‘Clumsy’ BlackByte Malware Reuses Crypto Keys, Worms Into Networks
A new family of ransomware dubbed BlackByte has all the hallmarks of a first-development attempt by amateur malware developers, making significant mistakes — such as obfuscating code in a way that is easily bypassed and using the same encryption key for every victim.
The malware has some similarities to other ransomware linked to Russia, such as avoiding Russian-language systems in the same way as REvil and using network exploitation to spread inside networks in the same way as Ryuk, according to researchers at Trustwave, who published their analysis this week of the variant.
The researchers, who encountered the malicious program when responding to a security incident, also found the program uses a symmetric encryption key that is downloaded from a public server. That allowed them to create a decryption utility to help victims recover their data.
Those poor design choices suggest that the ransomware is not a variant of a previous ransomware family and that the developers are relatively inexperienced in designing ransomware, says Karl Sigler, senior security research manager at Trustwave.
“It looks like they wrote this from scratch,” he says. “But it’s clumsy. It’s very clumsy.”
Ransomware continues to be a popular cybercriminal enterprise in 2021. The number of ransomware attacks in the first half of the year rose 150% to almost 305 million, according to SonicWall’s “Cyber Threat Report: Mid-Year Update.” While the volume of ransomware attacks falls well short of the 2.5 trillion intrusion attempts and the 2.5 billion malware attacks, it does represent the third largest category of security events in the SonicWall report.
Government organizations are being particularly targeted, with 10 times more ransomware attacks hitting government networks than corporate networks. Ryuk, Cerber, and SamSam were the top three malware families, with 197 million — or almost two-thirds — of encountered ransomware belonging to one of those three families.
“[E]ven if we don’t record a single ransomware attempt in the entire second half, which is irrationally optimistic, 2021 will already go down as the worst year for ransomware SonicWall has ever recorded,” the company states in its report.
‘Garbage Code’
The growth in ransomware attacks may have convinced the developers behind BlackByte to create their own malware framework, Trustwave’s Sigler says.
A BlackByte attack starts with an obfuscated launcher installed on a compromised system.
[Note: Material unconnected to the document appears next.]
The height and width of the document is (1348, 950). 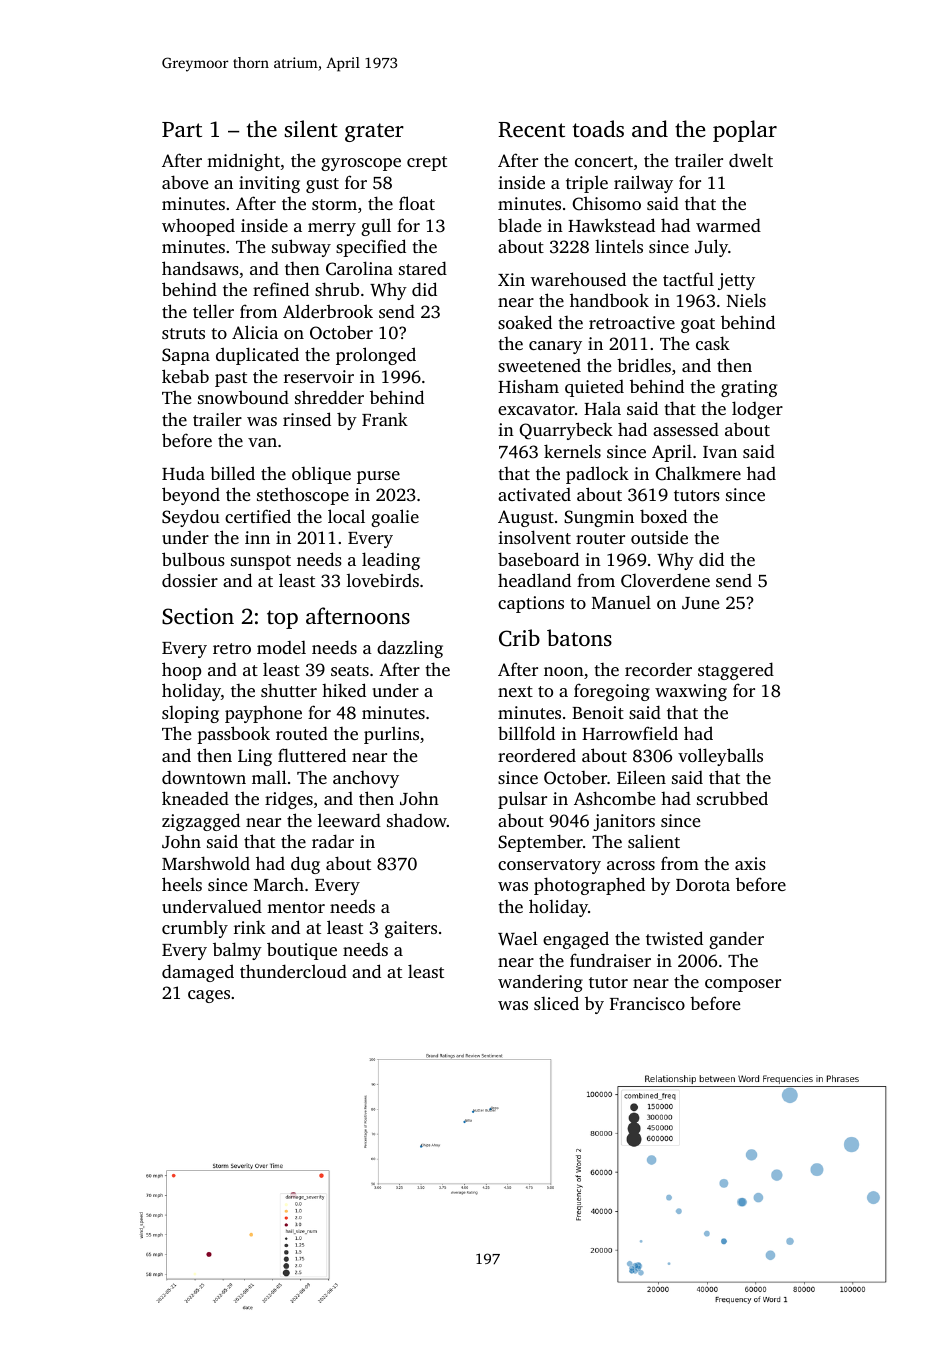 What do you see at coordinates (528, 386) in the document?
I see `Hisham` at bounding box center [528, 386].
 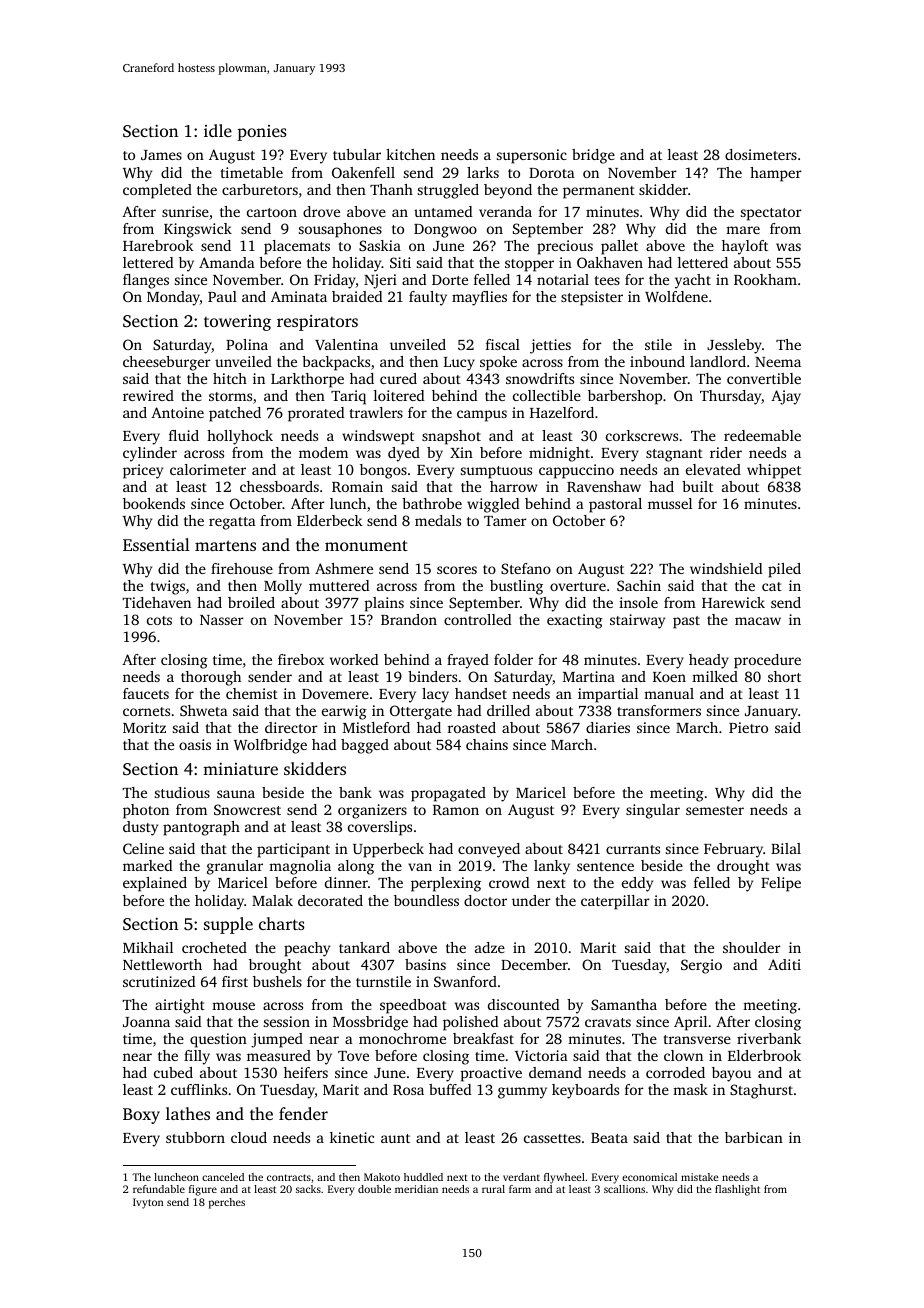 I want to click on Martina, so click(x=589, y=676).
The malware uses standard obfuscation techniques — basically stuffing the file with a lot of unused garbage code, changing variable names, and scrambling the code — in an attempt to make reverse engineering the program more difficult, according to the company’s analysis.
Yet the Trustwave researchers found that uncovering the code was pretty straightforward, if time-consuming.
The malware checks to see whether the infected system is running Raccine, an open source project that attempts to protect against ransomware; if so, it stops the program and removes it from the system. BlackByte also uses a variety of system commands to delete any on-systems backups — also known as “shadow copies” — to ensure that data cannot be retrieved once encrypted.
The self-propagation capability of the malware, which also makes the program a worm, will query 1,000 host names from the Active Directory, send a wake-on-LAN packet, and then attempt to infect any accessible machines. While rudimentary, the worm functionality could lead to significant spread within an enterprise, Sigler says.
“It seems to be effective — there were several machines affected in the engagement we were involved in,” he says. “It can rapidly spread pretty rapidly.”
While the malware will halt before compromising Russian-language systems, Sigler avoided linking the attack to Russia.
“[That feature] seems to be a common earmark of Russia cybercriminals, but we have not directly attributed the attack,” he says. “It could be that other actors are copying that methodology.”
The seemingly original code and the number of mistakes suggest that a new ransomware gang may be developing their own tools to infect systems rather than using new code created by one of the established groups, Sigler says.
“We are just speculating because we don’t have any specific idea of who the actors are behind it,” he says. “Given how clumsy the code is on the ransomware, I don’t think it is coming from any of the experienced groups that we have seen in the past.”
Research into the new malware appears to have spooked the group to some extent. The BlackByte group appears to be laying low, with the downloadable key no longer available. Thus, the program can no longer run its encryption function.